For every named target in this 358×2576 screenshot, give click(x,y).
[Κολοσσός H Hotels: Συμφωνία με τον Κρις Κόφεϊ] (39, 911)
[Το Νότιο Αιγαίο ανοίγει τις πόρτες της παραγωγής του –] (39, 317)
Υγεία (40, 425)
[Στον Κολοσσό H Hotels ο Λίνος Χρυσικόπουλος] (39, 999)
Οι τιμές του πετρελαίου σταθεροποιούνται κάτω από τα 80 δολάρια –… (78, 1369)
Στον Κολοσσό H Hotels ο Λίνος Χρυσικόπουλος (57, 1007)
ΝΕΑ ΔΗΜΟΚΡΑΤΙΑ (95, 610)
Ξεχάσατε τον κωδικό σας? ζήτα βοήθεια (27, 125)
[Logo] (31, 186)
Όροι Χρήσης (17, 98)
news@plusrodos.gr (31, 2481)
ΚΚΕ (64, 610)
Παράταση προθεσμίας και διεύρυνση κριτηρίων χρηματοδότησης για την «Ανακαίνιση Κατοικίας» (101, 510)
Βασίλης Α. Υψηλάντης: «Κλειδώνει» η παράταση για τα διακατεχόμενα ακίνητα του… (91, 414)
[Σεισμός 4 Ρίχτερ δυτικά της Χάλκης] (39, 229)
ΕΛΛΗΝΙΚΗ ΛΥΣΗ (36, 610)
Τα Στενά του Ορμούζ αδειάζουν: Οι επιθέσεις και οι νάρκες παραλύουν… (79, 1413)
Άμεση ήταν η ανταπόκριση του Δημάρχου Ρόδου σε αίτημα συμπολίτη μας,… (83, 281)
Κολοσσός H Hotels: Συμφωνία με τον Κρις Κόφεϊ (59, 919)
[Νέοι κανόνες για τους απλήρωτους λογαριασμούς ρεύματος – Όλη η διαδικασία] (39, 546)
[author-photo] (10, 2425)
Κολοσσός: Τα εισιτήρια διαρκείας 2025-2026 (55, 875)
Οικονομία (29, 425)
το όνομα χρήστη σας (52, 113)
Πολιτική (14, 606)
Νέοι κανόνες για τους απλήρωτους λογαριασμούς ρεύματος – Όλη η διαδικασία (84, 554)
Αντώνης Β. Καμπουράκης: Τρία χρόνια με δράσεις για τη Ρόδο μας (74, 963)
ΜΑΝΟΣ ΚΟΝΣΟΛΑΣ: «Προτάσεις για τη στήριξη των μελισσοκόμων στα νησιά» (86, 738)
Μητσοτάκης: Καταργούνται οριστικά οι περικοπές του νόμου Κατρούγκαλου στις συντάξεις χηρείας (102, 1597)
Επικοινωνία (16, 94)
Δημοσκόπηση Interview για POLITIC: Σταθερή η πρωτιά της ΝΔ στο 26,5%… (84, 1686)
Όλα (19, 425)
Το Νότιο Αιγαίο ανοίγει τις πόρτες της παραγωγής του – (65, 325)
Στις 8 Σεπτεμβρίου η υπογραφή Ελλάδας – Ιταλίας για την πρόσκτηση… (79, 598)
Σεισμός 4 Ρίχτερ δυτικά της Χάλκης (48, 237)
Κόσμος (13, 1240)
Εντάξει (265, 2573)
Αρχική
########################################
Exercise instructions
Return only the lines running from the line with "Υγεία (40, 425)" to the last line of the records, both included, exactly as written.

Your response
Υγεία (40, 425)
[Στον Κολοσσό H Hotels ο Λίνος Χρυσικόπουλος] (39, 999)
Οι τιμές του πετρελαίου σταθεροποιούνται κάτω από τα 80 δολάρια –… (78, 1369)
Στον Κολοσσό H Hotels ο Λίνος Χρυσικόπουλος (57, 1007)
ΝΕΑ ΔΗΜΟΚΡΑΤΙΑ (95, 610)
Ξεχάσατε τον κωδικό σας? ζήτα βοήθεια (27, 125)
[Logo] (31, 186)
Όροι Χρήσης (17, 98)
news@plusrodos.gr (31, 2481)
ΚΚΕ (64, 610)
Παράταση προθεσμίας και διεύρυνση κριτηρίων χρηματοδότησης για την «Ανακαίνιση Κατοικίας» (101, 510)
Βασίλης Α. Υψηλάντης: «Κλειδώνει» η παράταση για τα διακατεχόμενα ακίνητα του… (91, 414)
[Σεισμός 4 Ρίχτερ δυτικά της Χάλκης] (39, 229)
ΕΛΛΗΝΙΚΗ ΛΥΣΗ (36, 610)
Τα Στενά του Ορμούζ αδειάζουν: Οι επιθέσεις και οι νάρκες παραλύουν… (79, 1413)
Άμεση ήταν η ανταπόκριση του Δημάρχου Ρόδου σε αίτημα συμπολίτη μας,… (83, 281)
Κολοσσός H Hotels: Συμφωνία με τον Κρις Κόφεϊ (59, 919)
[Νέοι κανόνες για τους απλήρωτους λογαριασμούς ρεύματος – Όλη η διαδικασία] (39, 546)
[author-photo] (10, 2425)
Κολοσσός: Τα εισιτήρια διαρκείας 2025-2026 (55, 875)
Οικονομία (29, 425)
το όνομα χρήστη σας (52, 113)
Πολιτική (14, 606)
Νέοι κανόνες για τους απλήρωτους λογαριασμούς ρεύματος – Όλη η διαδικασία (84, 554)
Αντώνης Β. Καμπουράκης: Τρία χρόνια με δράσεις για τη Ρόδο μας (74, 963)
ΜΑΝΟΣ ΚΟΝΣΟΛΑΣ: «Προτάσεις για τη στήριξη των μελισσοκόμων στα νησιά» (86, 738)
Μητσοτάκης: Καταργούνται οριστικά οι περικοπές του νόμου Κατρούγκαλου στις συντάξεις χηρείας (102, 1597)
Επικοινωνία (16, 94)
Δημοσκόπηση Interview για POLITIC: Σταθερή η πρωτιά της ΝΔ στο 26,5%… (84, 1686)
Όλα (19, 425)
Το Νότιο Αιγαίο ανοίγει τις πόρτες της παραγωγής του – (65, 325)
Στις 8 Σεπτεμβρίου η υπογραφή Ελλάδας – Ιταλίας για την πρόσκτηση… (79, 598)
Σεισμός 4 Ρίχτερ δυτικά της Χάλκης (48, 237)
Κόσμος (13, 1240)
Εντάξει (265, 2573)
Αρχική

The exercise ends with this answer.